What is needed
The required output is the line with "The width and" plus all lines that follow it to the end of the listing below, written out exactly, with no pictures.

((

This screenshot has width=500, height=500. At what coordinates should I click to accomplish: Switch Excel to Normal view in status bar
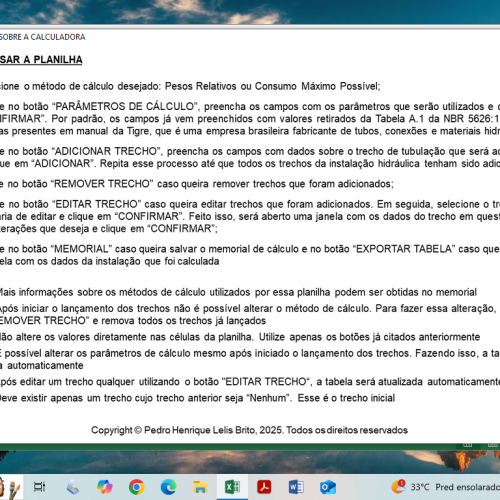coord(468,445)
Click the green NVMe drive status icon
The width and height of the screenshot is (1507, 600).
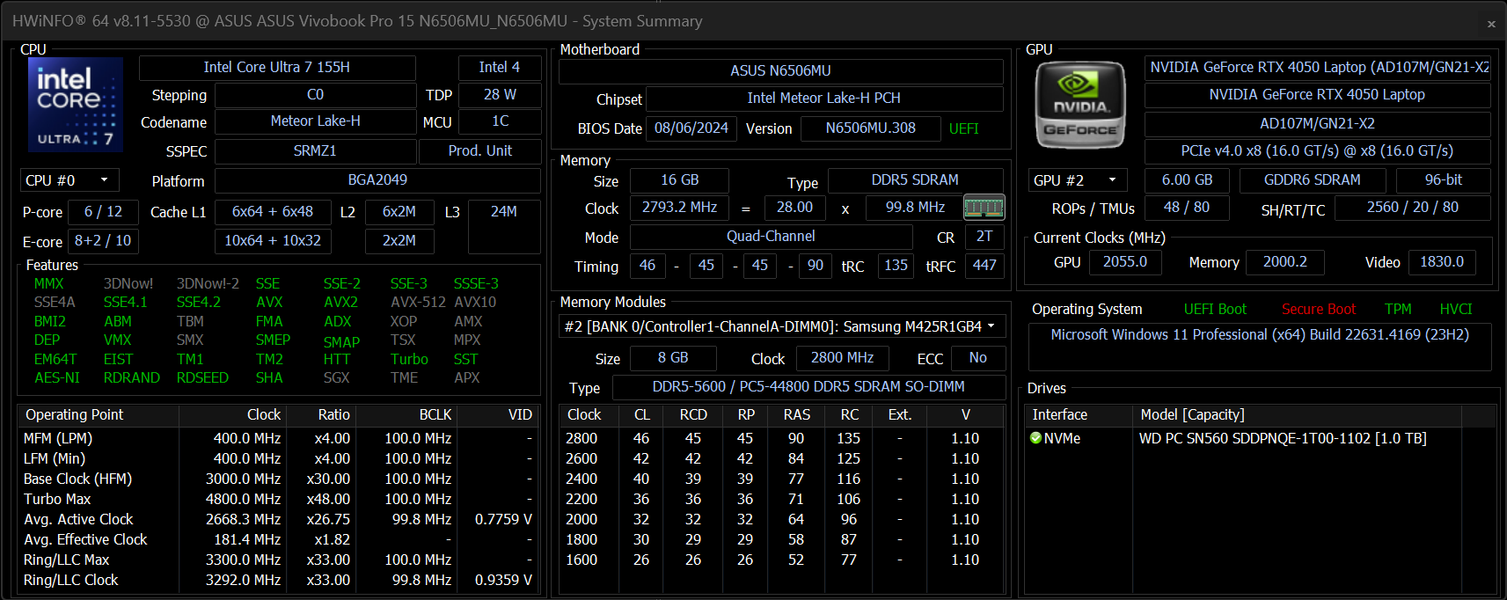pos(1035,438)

))

Task solution
The width and height of the screenshot is (1507, 600).
pos(1035,438)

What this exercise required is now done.